Glitazones may also have direct effects, mediated through PPARγ, which help to preserve beta-cell function, said Prof Sattar, listing increased beta-cell proliferation, increased beta-cell mass, reduced beta-cell apoptosis, increased insulin secretion and reduced proinsulin secretion as examples (Walter and Lubben, 2005).
Evaluating the potential to delay progression to type 2 diabetes
So could addressing insulin resistance and beta-cell dysfunction early on in the disease process delay or prevent the development of type 2 diabetes? Prof Sattar pointed to a range of studies, some still in progress, designed to investigate exactly this question. He outlined the results of TRIPOD (TRoglitazone In the Prevention Of Diabetes), a study in which treatment with the now-discontinued thiazolidinedione troglitazone reduced the progression to type 2 diabetes by more than 50%, compared with placebo, in women with recent gestational diabetes (Buchanan et al, 2002).
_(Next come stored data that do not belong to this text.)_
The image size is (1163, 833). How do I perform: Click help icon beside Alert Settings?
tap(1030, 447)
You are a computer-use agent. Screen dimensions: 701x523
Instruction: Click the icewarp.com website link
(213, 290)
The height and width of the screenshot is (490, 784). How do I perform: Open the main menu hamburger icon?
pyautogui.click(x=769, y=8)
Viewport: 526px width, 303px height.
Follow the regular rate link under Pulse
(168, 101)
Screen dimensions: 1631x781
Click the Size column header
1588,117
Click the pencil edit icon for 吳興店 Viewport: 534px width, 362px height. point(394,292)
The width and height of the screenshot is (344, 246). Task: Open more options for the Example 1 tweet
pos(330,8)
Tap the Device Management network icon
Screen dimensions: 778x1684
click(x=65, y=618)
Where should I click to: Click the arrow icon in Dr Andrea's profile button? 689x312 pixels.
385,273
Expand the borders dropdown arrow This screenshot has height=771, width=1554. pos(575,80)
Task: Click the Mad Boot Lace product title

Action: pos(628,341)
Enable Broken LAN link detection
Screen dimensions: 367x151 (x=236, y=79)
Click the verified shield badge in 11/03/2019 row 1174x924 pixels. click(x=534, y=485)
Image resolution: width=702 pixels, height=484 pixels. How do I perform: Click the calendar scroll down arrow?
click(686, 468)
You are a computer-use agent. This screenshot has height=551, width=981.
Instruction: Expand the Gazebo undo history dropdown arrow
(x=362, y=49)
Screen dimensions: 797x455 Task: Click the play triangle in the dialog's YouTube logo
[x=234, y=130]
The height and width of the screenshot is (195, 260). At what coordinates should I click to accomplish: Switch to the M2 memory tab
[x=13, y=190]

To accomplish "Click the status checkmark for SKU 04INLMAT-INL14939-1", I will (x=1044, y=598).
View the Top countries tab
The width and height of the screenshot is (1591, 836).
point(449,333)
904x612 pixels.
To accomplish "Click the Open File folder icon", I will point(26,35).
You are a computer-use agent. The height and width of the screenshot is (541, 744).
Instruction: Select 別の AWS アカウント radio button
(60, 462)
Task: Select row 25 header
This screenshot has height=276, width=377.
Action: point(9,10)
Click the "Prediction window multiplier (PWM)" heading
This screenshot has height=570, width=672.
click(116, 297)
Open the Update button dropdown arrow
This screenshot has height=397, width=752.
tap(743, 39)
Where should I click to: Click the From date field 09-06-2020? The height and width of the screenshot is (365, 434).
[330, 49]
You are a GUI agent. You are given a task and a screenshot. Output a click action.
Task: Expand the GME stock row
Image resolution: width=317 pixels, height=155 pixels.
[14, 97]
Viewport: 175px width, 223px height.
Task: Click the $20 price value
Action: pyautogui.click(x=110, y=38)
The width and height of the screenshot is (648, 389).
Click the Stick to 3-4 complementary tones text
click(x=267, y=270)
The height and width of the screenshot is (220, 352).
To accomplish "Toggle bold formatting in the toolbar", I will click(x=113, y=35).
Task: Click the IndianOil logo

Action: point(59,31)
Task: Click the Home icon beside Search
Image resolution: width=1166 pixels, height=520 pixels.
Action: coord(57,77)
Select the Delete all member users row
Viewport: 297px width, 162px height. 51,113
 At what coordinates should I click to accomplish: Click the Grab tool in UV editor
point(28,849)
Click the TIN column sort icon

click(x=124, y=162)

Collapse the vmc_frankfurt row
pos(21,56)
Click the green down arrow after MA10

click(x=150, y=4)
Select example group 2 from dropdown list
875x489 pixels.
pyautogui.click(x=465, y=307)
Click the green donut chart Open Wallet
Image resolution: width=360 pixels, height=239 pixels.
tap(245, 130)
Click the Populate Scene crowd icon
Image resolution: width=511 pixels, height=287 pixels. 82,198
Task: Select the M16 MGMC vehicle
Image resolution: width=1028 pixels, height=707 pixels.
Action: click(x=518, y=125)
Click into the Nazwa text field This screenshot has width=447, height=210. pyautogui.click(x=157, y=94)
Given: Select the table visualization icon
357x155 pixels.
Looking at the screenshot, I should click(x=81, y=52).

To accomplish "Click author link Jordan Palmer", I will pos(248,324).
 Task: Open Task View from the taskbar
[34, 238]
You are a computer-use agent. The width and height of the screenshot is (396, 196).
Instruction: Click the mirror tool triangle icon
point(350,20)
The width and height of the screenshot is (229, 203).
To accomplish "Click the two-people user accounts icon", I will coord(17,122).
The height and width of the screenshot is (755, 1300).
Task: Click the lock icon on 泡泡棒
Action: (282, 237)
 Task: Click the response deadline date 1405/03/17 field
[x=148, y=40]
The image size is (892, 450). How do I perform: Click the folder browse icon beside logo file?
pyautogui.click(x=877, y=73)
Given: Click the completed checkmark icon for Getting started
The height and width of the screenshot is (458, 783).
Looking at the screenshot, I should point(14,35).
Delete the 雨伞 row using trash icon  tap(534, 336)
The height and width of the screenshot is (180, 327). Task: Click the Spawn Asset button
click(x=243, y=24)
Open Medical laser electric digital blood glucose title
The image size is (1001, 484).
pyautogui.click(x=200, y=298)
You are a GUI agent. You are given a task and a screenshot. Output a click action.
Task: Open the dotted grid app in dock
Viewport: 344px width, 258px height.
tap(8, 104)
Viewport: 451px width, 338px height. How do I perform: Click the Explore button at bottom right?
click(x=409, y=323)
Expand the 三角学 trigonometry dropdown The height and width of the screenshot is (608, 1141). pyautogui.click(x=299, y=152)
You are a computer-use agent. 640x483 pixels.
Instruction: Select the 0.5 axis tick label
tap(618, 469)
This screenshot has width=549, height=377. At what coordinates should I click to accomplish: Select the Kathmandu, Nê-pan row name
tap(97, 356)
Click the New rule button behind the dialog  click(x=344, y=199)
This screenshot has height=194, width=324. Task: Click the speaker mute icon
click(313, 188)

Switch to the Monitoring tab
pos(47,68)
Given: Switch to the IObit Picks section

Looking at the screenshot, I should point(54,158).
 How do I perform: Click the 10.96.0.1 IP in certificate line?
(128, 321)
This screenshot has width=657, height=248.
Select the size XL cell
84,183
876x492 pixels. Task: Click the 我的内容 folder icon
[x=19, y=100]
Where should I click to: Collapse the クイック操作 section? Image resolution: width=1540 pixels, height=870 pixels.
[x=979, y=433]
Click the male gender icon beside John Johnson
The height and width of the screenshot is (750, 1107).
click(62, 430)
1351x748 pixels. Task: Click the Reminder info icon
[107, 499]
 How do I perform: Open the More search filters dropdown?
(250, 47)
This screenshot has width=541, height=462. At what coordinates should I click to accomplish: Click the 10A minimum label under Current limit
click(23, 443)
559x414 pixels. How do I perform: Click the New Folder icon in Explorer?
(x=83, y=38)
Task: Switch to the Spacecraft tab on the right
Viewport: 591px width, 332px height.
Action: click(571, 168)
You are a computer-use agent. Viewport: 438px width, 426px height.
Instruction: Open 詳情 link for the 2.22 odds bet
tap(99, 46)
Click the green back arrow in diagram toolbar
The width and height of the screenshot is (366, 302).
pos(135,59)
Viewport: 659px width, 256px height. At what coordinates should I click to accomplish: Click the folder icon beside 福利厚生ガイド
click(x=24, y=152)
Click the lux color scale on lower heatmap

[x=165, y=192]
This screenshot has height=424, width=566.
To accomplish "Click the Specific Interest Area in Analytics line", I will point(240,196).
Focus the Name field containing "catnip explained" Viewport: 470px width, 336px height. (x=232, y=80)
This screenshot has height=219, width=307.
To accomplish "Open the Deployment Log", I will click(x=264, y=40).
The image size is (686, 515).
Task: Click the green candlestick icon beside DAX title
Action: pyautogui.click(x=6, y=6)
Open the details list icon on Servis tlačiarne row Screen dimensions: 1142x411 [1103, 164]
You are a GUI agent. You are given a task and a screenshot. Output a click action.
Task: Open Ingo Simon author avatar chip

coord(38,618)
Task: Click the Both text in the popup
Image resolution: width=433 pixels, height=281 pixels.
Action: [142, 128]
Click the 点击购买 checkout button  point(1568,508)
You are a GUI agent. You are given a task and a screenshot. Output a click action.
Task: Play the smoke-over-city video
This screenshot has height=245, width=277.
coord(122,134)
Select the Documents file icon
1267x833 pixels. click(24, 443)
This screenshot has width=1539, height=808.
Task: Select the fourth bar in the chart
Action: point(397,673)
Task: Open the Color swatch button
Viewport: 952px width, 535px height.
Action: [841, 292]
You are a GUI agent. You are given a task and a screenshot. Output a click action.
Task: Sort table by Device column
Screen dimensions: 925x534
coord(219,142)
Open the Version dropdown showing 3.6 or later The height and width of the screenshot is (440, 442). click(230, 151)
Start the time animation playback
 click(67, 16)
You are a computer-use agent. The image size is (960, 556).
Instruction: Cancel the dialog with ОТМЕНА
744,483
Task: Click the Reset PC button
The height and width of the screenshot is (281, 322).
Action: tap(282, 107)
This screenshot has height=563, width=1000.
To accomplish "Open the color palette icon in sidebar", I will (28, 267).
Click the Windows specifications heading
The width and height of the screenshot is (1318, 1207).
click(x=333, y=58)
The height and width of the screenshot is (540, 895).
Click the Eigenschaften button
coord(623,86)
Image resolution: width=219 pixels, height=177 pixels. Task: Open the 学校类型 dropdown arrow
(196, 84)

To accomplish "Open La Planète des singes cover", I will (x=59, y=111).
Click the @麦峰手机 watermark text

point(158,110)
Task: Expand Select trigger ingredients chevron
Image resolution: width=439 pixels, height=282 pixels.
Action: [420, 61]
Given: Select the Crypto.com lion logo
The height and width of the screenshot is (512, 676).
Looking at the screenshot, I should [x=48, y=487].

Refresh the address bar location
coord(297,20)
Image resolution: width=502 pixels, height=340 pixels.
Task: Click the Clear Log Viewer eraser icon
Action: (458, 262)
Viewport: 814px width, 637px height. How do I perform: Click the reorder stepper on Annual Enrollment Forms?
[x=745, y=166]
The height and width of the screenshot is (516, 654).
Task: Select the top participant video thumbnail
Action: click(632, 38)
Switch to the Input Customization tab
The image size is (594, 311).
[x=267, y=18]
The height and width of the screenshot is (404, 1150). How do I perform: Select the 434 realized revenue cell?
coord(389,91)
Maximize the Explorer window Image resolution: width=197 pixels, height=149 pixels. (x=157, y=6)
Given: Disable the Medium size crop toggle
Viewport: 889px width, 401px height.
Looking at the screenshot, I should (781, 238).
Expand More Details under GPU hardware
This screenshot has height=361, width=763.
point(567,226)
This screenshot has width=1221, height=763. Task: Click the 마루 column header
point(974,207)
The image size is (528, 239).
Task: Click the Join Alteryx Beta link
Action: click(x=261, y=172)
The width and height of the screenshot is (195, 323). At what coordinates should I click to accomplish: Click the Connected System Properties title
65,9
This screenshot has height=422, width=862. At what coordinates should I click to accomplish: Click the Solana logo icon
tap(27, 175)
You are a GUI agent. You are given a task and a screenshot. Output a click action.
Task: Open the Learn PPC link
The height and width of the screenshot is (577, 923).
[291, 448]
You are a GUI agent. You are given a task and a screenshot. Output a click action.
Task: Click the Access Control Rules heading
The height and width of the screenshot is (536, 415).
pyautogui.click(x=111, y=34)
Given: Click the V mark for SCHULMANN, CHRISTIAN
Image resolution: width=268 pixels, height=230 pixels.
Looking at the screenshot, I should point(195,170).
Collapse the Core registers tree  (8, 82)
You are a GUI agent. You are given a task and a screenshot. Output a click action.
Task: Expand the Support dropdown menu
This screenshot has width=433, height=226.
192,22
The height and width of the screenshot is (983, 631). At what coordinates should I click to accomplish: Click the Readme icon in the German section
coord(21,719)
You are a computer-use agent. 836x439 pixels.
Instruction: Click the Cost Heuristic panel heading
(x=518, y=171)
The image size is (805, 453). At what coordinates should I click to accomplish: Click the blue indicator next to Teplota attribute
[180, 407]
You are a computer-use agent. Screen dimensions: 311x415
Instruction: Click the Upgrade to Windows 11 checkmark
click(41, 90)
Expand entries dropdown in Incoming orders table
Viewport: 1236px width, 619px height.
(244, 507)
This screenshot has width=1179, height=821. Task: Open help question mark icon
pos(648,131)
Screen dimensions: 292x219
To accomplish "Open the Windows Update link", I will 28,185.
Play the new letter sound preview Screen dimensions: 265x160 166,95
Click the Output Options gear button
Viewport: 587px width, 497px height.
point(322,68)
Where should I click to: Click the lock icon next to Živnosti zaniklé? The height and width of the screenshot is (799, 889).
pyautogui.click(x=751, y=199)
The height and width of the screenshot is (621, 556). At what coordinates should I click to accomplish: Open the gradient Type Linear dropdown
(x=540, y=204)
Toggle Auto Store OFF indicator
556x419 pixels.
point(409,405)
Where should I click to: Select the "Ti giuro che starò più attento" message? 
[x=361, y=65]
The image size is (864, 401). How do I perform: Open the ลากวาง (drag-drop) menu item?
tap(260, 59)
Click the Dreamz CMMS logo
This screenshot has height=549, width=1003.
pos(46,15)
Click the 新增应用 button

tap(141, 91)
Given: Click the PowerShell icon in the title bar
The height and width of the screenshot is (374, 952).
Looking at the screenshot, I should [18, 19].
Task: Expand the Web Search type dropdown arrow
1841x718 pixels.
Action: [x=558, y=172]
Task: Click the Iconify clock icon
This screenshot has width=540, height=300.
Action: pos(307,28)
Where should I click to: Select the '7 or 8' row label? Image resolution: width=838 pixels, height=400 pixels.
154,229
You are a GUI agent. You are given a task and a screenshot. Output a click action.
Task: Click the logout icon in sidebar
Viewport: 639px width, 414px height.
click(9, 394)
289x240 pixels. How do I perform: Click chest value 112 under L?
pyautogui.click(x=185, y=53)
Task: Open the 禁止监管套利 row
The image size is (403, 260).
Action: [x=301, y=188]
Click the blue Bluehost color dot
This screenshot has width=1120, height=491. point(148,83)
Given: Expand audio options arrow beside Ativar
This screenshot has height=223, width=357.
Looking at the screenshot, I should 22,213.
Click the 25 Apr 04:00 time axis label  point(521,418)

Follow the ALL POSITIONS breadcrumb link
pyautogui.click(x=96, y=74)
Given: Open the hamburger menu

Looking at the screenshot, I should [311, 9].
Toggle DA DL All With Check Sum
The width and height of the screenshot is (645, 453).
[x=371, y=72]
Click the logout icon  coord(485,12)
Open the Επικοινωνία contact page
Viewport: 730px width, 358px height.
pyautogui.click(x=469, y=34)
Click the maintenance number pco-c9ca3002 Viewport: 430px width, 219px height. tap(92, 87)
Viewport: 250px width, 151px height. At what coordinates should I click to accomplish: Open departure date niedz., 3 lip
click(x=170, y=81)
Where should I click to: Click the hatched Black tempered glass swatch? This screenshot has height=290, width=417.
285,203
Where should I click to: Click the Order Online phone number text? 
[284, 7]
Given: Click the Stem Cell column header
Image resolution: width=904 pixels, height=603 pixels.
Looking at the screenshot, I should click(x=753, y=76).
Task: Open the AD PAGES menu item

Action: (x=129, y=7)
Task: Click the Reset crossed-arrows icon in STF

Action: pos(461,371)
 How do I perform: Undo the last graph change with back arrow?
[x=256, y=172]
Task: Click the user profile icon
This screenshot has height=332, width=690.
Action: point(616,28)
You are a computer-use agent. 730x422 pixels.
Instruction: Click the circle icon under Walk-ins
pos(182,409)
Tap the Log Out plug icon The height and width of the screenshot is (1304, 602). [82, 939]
The investigators concluded that this effect was associated with the preservation of beta-cell function, and appeared to be mediated by the reduction in insulin secretion demand, explained Prof Sattar.
Finally, he explained that other studies, such as the ongoing ADOPT (A Diabetes Outcomes and Progression Trial) and DREAM (Diabetes REduction Approaches with ramipril and rosiglitazone Medication) trials ‘should provide us with additional robust data on the use of pharmacotherapy in delaying or preventing the onset of type 2 diabetes.’